Paltrow and Fiennes enmeshed in frequent half-nude, hotblooded clinches
in her boudoir.
Far richer and more deft than the other Elizabethan film in town
("Elizabeth"), this boasts a splendid, hearty cast of supporting
players. (The actors in both films, like Fiennes, do notably better
work here.) Colin Firth plays Viola's fiance as a perfect Wrong. Rush's
opportunistic producer is very funny, as is Ben Affleck's version of a
big-egoed actor, Elizabethan style. (Cast as Mercutio, he is also
hoodwinked by Will into thinking that "Mercutio" is the play's name.)
Also most amusing is Tom Wilkinson as a financier who grows
stage-struck, Jim Carter as the actor who looks silliest in a dress,
Simon Callow as the Queen's censor and Imelda Staunton as Viola's nurse.

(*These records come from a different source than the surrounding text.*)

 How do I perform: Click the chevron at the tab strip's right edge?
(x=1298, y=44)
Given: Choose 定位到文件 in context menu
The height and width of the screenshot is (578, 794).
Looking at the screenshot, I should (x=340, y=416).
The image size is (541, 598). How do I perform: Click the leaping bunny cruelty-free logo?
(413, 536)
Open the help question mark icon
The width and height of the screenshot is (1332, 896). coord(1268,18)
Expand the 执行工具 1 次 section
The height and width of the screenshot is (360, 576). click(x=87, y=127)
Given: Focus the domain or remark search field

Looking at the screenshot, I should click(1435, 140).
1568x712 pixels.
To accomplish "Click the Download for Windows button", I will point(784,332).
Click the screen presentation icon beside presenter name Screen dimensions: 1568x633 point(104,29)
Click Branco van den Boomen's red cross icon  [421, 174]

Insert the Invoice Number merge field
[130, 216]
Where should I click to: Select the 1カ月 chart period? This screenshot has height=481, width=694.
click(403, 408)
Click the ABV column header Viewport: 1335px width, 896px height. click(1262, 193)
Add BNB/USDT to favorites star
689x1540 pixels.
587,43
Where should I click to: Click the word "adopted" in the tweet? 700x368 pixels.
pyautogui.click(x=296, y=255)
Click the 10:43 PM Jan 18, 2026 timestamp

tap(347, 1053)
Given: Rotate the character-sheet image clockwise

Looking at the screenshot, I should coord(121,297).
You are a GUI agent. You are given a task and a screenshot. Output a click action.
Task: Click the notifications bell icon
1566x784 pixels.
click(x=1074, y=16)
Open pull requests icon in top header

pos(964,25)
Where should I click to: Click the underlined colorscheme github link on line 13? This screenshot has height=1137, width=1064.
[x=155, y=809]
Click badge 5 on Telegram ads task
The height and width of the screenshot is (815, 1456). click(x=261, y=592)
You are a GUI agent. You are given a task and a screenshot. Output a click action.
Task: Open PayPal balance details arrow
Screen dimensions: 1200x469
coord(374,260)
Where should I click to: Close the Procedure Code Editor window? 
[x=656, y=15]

Judi Dench's shrewd, daunting Elizabeth is one of the film's utmost
treats.
So are its costumes. The designer Sandy Powell has previous credits
including "Orlando" and "The Wings of the Dove," and she deserves to be
remembered for her wonderfully inventive work this year. She contributes
extravagantly to this film's visual allure and did the same for "Velvet
Goldmine." Gear-switching that extreme is no mean feat.
PUBLICATION NOTE
SHAKESPEARE IN LOVE
Rating: "Shakespeare in Love" is rated R (Under 17 must be accompanied
by parent or adult guardian). It includes nudity, bawdy humor and torrid
sexual situations.
Directed by John Madden; written by Marc Norman and Tom Stoppard;
director of photography, Richard Greatrex; edited by David Gamble; music
by Stephen Warbeck; costumes by Sandy Powell; production designer,
Martin Childs; produced by David Parritt, Donna Gigliotti, Harvey
Weinstein, Edward Zwick and Norman; released by Miramax Films. Running
time: 113 minutes. This film is rated R.
Cast: Gwyneth Paltrow (Viola de Lesseps), Joseph Fiennes (Will
Shakespeare), Geoffrey Rush (Philip Henslowe), Colin Firth (Lord
Wessex), Ben Affleck (Ned Alleyn), Judi Dench (Queen Elizabeth), Rupert
Everett (Christopher Marlowe), Simon Callow (Tilney, Master of the
Revels), Jim Carter (Ralph Bashford), Martin Clunes (Richard Burbage),
Antony Sher (Dr. Moth), Imelda Staunton (Nurse), Tom Wilkinson (Hugh
Fennyman) and Mark Williams (Wabash).